EXERCISE OBJECTIVE:
Make an exact copy of the entries below with the pictures removed.

DATASET ENTRIES:
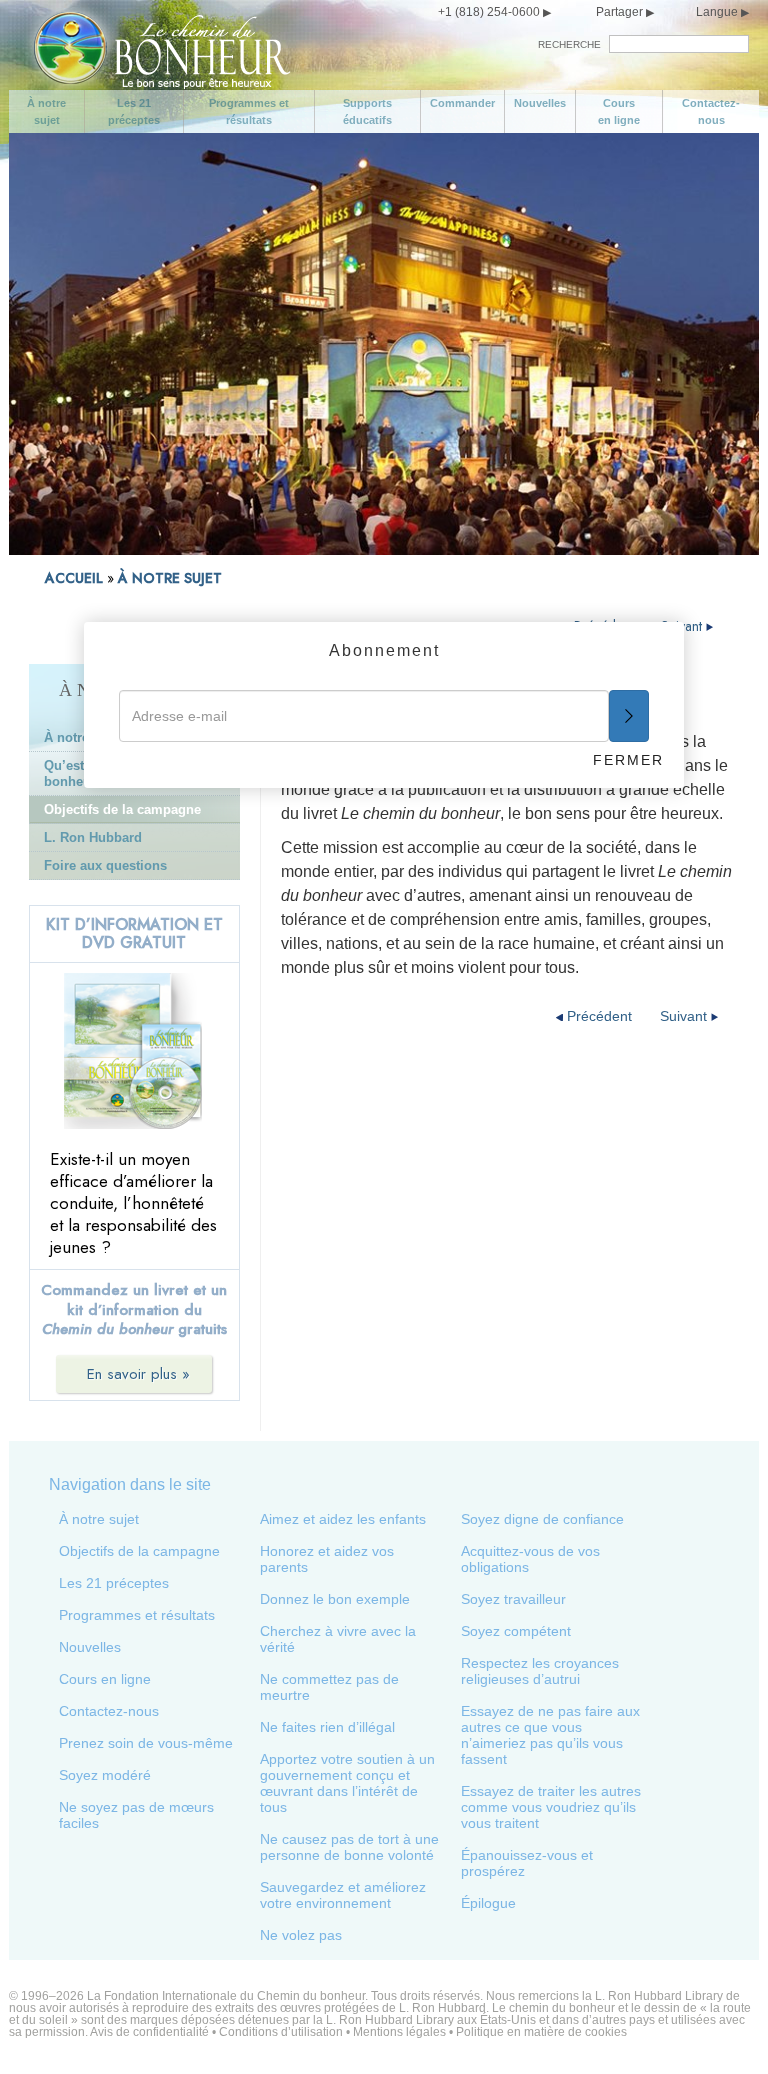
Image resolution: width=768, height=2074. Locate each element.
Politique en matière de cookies (541, 2032)
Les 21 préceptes (134, 111)
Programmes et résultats (249, 111)
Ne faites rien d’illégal (327, 1727)
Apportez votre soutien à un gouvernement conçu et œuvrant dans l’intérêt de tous (347, 1783)
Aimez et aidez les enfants (343, 1519)
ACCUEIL (74, 578)
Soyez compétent (516, 1631)
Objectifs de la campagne (122, 809)
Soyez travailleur (513, 1599)
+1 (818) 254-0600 (489, 12)
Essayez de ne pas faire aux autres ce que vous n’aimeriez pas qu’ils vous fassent (550, 1735)
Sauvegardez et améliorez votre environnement (343, 1895)
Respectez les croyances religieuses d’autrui (540, 1671)
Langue (717, 12)
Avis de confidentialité (149, 2032)
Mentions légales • (404, 2032)
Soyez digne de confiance (542, 1519)
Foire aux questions (105, 865)
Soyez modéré (105, 1775)
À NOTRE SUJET (170, 578)
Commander (462, 103)
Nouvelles (540, 103)
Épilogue (488, 1903)
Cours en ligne (619, 111)
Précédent (599, 1016)
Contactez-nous (711, 111)
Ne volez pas (301, 1935)
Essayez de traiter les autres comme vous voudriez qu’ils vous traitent (551, 1807)
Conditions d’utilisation (281, 2032)
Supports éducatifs (367, 111)
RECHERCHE (569, 44)
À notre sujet (46, 111)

FINAL ANSWER:
Image resolution: width=768, height=2074. Locate each element.
Politique en matière de cookies (541, 2032)
Les 21 préceptes (134, 111)
Programmes et résultats (249, 111)
Ne faites rien d’illégal (327, 1727)
Apportez votre soutien à un gouvernement conçu et œuvrant dans l’intérêt de tous (347, 1783)
Aimez et aidez les enfants (343, 1519)
ACCUEIL (74, 578)
Soyez compétent (516, 1631)
Objectifs de la campagne (122, 809)
Soyez travailleur (513, 1599)
+1 (818) 254-0600 (489, 12)
Essayez de ne pas faire aux autres ce que vous n’aimeriez pas qu’ils vous fassent (550, 1735)
Sauvegardez et améliorez votre environnement (343, 1895)
Respectez les croyances religieuses d’autrui (540, 1671)
Langue (717, 12)
Avis de confidentialité (149, 2032)
Mentions légales • (404, 2032)
Soyez digne de confiance (542, 1519)
Foire aux questions (105, 865)
Soyez modéré (105, 1775)
À NOTRE SUJET (170, 578)
Commander (462, 103)
Nouvelles (540, 103)
Épilogue (488, 1903)
Cours en ligne (619, 111)
Précédent (599, 1016)
Contactez-nous (711, 111)
Ne volez pas (301, 1935)
Essayez de traiter les autres comme vous voudriez qu’ils vous traitent (551, 1807)
Conditions d’utilisation (281, 2032)
Supports éducatifs (367, 111)
RECHERCHE (569, 44)
À notre sujet (46, 111)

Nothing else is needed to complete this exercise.